Btw, what's the penalty for flying an aircraft with an expired N-number (as if one would ever actually get caught without a wreck)?

FlyingRon
08-10-2013, 03:21 PM
It was already easier for taxation. Send everybody with the permanent registration a bill and let them cancel their defunct registration to get out of it. It certainly works fine on the state/local level for vehicles.

Sam Buchanan
08-12-2013, 06:17 PM
Looks like one should wait to within 6 weeks or less of the expiration date, just to make sure you don't get shortchanged.

Don't wait too long. Here are the answers to your questions:

http://www.faa.gov/licenses_certificates/aircraft_certification/aircraft_registry/reregistration_faq/

MEdwards
08-13-2013, 11:18 AM
Expiration dates are determined differently for the first "reregistration" versus subsequent ones. The document at the link above does not do a good job of explaining that.

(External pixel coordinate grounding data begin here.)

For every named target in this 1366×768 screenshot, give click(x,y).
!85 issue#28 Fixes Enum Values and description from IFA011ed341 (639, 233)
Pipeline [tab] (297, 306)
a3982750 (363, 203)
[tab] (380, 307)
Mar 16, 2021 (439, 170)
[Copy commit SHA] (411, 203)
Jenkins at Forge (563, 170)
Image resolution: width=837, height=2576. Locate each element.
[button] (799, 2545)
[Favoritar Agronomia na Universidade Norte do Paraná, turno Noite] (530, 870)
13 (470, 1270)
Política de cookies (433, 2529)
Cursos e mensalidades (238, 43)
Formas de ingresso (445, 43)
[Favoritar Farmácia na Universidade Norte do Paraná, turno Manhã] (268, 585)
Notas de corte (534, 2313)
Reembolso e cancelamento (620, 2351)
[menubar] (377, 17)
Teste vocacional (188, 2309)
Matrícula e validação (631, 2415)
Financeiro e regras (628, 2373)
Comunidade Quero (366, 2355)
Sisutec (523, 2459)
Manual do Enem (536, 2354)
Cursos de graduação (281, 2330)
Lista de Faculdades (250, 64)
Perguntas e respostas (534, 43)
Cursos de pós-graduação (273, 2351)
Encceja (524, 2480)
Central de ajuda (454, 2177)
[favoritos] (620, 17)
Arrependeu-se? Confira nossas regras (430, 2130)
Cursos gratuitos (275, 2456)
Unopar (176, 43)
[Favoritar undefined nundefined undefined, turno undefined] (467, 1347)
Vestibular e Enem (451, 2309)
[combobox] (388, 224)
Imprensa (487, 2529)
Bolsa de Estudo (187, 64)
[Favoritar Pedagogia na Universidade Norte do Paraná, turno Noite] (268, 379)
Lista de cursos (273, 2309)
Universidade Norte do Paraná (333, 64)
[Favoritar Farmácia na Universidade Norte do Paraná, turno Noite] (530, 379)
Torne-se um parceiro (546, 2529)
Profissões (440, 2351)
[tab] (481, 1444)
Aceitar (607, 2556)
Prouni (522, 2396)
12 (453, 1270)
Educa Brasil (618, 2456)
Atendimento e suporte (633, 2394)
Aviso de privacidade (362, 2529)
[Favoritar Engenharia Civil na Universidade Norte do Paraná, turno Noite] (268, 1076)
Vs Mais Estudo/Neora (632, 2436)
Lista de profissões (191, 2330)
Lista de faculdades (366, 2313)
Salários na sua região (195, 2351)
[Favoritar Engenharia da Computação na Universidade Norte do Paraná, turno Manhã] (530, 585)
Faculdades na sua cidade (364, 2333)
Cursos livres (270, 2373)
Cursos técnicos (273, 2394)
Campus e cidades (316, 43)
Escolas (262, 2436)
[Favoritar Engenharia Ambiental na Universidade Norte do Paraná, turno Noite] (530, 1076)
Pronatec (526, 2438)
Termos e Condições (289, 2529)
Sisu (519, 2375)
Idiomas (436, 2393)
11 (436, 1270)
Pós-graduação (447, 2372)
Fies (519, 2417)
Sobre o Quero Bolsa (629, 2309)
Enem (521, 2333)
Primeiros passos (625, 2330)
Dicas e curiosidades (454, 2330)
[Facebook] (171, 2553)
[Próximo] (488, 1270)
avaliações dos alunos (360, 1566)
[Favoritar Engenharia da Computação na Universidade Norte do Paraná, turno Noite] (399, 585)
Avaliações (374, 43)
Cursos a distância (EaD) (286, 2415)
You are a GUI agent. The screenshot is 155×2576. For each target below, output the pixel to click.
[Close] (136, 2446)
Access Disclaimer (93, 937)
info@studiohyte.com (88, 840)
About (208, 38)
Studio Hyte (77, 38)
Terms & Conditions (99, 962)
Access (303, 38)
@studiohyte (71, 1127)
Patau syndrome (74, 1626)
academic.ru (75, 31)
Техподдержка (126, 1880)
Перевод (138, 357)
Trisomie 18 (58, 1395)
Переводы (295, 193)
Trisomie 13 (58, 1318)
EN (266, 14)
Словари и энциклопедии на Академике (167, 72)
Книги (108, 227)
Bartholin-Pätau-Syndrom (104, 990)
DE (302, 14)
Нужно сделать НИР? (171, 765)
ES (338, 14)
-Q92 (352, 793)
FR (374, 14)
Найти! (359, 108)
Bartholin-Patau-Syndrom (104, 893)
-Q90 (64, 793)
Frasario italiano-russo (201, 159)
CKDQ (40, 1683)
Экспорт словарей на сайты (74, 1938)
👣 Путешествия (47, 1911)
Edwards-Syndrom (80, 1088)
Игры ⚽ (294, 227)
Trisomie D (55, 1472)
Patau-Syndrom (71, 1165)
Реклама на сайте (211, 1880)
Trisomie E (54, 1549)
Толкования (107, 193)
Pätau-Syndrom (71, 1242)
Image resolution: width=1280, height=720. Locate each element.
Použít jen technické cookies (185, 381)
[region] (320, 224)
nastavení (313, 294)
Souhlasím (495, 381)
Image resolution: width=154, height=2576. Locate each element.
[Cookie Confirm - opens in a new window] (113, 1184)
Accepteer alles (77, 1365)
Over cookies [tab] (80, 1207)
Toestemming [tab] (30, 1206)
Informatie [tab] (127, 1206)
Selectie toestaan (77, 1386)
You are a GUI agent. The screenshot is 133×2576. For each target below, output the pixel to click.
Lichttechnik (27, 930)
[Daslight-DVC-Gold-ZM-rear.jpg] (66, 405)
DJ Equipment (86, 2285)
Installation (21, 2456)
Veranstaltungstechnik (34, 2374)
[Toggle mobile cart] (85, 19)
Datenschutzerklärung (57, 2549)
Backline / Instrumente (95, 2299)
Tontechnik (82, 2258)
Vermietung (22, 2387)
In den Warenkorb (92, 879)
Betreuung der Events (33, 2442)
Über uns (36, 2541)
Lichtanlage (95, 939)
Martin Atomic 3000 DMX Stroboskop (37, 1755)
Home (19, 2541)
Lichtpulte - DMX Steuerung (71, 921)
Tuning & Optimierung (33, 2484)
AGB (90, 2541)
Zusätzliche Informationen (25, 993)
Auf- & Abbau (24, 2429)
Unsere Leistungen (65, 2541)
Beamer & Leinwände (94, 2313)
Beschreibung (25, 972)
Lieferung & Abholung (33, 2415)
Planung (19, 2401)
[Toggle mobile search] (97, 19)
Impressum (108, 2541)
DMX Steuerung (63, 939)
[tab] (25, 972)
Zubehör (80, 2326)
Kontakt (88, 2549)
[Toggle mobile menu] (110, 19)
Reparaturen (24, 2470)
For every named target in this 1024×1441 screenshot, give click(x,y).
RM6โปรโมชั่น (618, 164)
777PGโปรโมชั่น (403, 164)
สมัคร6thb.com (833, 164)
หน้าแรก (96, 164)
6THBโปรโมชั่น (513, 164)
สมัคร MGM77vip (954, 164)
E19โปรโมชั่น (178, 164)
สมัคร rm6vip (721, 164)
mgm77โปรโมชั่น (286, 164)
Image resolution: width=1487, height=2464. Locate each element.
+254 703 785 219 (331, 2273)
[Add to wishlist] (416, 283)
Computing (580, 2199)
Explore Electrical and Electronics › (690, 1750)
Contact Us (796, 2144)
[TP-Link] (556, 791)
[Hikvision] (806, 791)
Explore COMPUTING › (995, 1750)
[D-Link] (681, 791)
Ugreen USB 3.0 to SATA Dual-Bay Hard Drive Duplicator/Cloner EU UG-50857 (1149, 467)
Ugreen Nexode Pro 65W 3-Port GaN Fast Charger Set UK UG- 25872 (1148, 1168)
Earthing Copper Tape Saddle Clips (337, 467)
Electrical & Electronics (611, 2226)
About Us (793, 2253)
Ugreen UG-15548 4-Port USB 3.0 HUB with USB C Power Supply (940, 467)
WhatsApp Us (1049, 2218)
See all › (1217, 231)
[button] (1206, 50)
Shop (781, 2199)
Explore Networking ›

I do not agree that the whole registration thing is a waste of time and money. It is not unreasonable to maintain a fairly accurate database of aircraft actually flying. The previous approach, asking casually every 3 years if your plane was still flying, was ridiculously imprecise. The initial registration process was fairly well designed and went smoothly for most people. Read the letter you get in the mail and do what it says, and the periodic reregistration should go just as smoothly.

cdflite
08-14-2013, 09:10 PM
Ok Folks,

As OP of this thread, I have the big skinny of skinnies.
I received my new registration today. Only took 9 days minus the weekend, so they did get it to me in the stated 5-7 days. AND, I renewed within the three month period, not early, not late. I went to the link Sam included in this post above and it does seem to spell it all out pretty clearly. However.....(drum roll please)...
New expiration date is...
AUGUST 31ST, 2016

Yep, shorted four months.
I can scan it and let you see, or you can go to my airplane on the FAA Registry and see it. N35VR

Sorry, but I AM beginning to believe in conspiracy theories when it comes to our "Transparent" gubmint. (Yes, I know, it was only $5....this time.)

MEdwards
08-14-2013, 11:21 PM
Hi cdflite. A question. Was this the first time you "reregistered" your plane and paid the $5 or the second? Need more data to try to figure out what happened. Thanks.

cdflite
08-15-2013, 11:29 AM
Hi cdflite. A question. Was this the first time you "reregistered" your plane and paid the $5 or the second? Need more data to try to figure out what happened. Thanks.

MEdwards,

This was the first time. How many have done it twice already since the law passed in 2010. Can't be many.
According to the website Sam gave us above, I don't know if that matters. I'm afraid to think what would have happened if I'd have waited till the end of October, or even December.

Corey

FloridaJohn
08-15-2013, 01:49 PM
This was the first time. How many have done it twice already since the law passed in 2010. Can't be many.
That puts you in the very last group to re-register. I was in the first group to re-register in 2010, and my second re-registration is now coming due. So probably somewhere around 1/12 of the airplanes will be re-registering for the second time this year (assuming normal distribution of registrations, of which I have no idea if that is actually true).

When I did my initial re-registration, it changed the expiration date of my registration to something closer to the time I re-registered. It will be interesting to see what happens to it this time around. Although, based on the earlier link, it seems like it will probably remain the same.

JimRice85
08-15-2013, 06:26 PM
This was my second time reregistering.

FloridaJohn
08-27-2013, 09:54 AM
I just received my second re-registration from the FAA. The expiration day and month did not change, even though I re-registered several months before the current expiration date.

It appears that on initial re-registration, a new expiration date is acquired, somewhat close to the time you do the actual re-registration. On subsequent re-registrations, the date remains the same (day and month).